The problem seems to be one of outlook, of civilizational disposition. “The West has so many fighters for life,” Ikeda continues, “but at the same time Western culture is legalistic and sometimes Western thinking is too abstract. Pro-lifers in the United States fight to overturn Roe vs. Wade, for example. This is a good thing, but I want to think bigger. I want to make abortion, not illegal, but unthinkable. And I’m not sure the West is the forum for doing that. In the West, one is pro-life. I want to be in awe of life, to change hearts and not just laws.”
Ikeda has lately been suggesting that Japan, not the West, might be the place to regroup the pro-life movement and lead a new charge for human dignity.
“Japan used to be the abortion capital of the world,” Ikeda says. “After World War II, Japanese politicians, under pressure from the American Occupation, legalized abortion. There were so many rapes of Japanese women, by Russians, Chinese, and Koreans as Japanese civilians fled the Korean peninsula and Manchuria in 1945, and by American servicemen beginning with the American takeover of Japan, that the Japanese and American authorities wanted to erase the evidence of those crimes. It was politically convenient to do so. After that, the floodgates opened. Women from around the world came to Japan for abortions. Japanese women, too, many of whom were war widows and already homeless and caring for young children, rushed to procure abortions. It was a slaughter of the unborn.”
And yet, for all of this, it is unthinkable that anyone in Japan would celebrate an abortion.
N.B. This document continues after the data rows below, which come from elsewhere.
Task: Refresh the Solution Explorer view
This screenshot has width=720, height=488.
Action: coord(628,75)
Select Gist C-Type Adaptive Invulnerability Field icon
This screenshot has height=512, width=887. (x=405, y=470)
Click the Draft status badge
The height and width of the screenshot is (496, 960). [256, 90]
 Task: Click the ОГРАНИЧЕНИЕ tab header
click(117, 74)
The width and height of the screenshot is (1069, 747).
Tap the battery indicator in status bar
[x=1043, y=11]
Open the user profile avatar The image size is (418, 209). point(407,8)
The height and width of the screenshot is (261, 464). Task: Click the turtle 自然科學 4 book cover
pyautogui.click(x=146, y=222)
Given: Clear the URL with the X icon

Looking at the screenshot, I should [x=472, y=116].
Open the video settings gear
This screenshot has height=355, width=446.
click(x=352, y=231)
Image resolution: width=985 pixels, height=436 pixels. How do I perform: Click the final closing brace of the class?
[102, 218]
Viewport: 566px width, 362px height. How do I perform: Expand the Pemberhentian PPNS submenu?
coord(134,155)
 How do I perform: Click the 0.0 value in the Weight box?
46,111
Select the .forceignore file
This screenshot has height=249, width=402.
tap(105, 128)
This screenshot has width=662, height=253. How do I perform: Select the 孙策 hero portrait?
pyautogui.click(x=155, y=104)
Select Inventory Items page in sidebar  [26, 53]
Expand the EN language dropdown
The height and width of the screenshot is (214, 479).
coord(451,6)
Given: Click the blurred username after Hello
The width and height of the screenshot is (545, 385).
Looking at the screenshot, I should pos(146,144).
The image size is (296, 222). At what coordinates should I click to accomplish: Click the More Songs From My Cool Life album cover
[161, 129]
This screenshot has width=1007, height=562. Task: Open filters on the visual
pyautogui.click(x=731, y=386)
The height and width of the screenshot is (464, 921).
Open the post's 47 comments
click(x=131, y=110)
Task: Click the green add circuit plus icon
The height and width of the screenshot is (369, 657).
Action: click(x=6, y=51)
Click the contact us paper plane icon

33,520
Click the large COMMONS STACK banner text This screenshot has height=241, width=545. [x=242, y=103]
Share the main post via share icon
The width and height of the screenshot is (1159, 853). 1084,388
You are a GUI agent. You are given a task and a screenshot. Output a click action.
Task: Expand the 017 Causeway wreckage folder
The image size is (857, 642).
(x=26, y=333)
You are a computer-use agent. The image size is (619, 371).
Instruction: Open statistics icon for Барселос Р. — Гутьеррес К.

“In Japanese, the colloquial way to refer to the baby in the womb is as a baby, akanbo or akachan. You don’t find the legalism and the semantic distinctions you find in the West,” Ikeda says. “Nobody denies the humanity of the unborn, or thinks that abortion is a good thing. Women mourn their aborted children. I have read countless online message boards, posts by women who are distraught after abortions, who beg their babies to forgive them. It is heartbreaking. But nobody tries to escape by saying the baby is not a human being.”
That is a very important difference, Ikeda now thinks.
“Japan is not a perfect place,” he says. “There are crimes here, too. Rapes, murders, child abuse—it happens in Japan just like everywhere else. But even criminals know right from wrong. When a crazy man killed nineteen people at a nursing home in Sagamihara a few years ago, he justified his actions by saying he did a service to society by removing what he saw as ‘useless’ people. The Japanese public was shocked and horrified. There are no useless people. Everyone is a human being—that is the Japanese cultural outlook.”
Ikeda wants to build on that, to take that message and make it the foundation of a new pro-life movement. Ikeda wants to stop fighting over laws and speak directly, in plain language, to average men and women: “You know in your heart that abortion is wrong. You know that there is a baby inside the woman’s body who is growing and who wants to be loved. You know that, if you are honest with yourself. That life is awesome, is precious, is worth every sacrifice that you have to make.”
Japan is one of the least Christian nations on earth. The efforts by early missionaries to proselytize in Japan were thwarted by Buddhist monks and by military-government leaders, who initiated horrible pogroms against the faithful. So why does Ikeda Masa’aki, a rare Catholic in a sea of religious pluralism and even religious indifference, think Japan is the place to win the fight for life?
“Japan’s big strength,” Ikeda says, “is anti-abstractionism. We know what a human being is and we don’t say one thing is something else. A child is always a child here. That is a good place—the only place—to start.”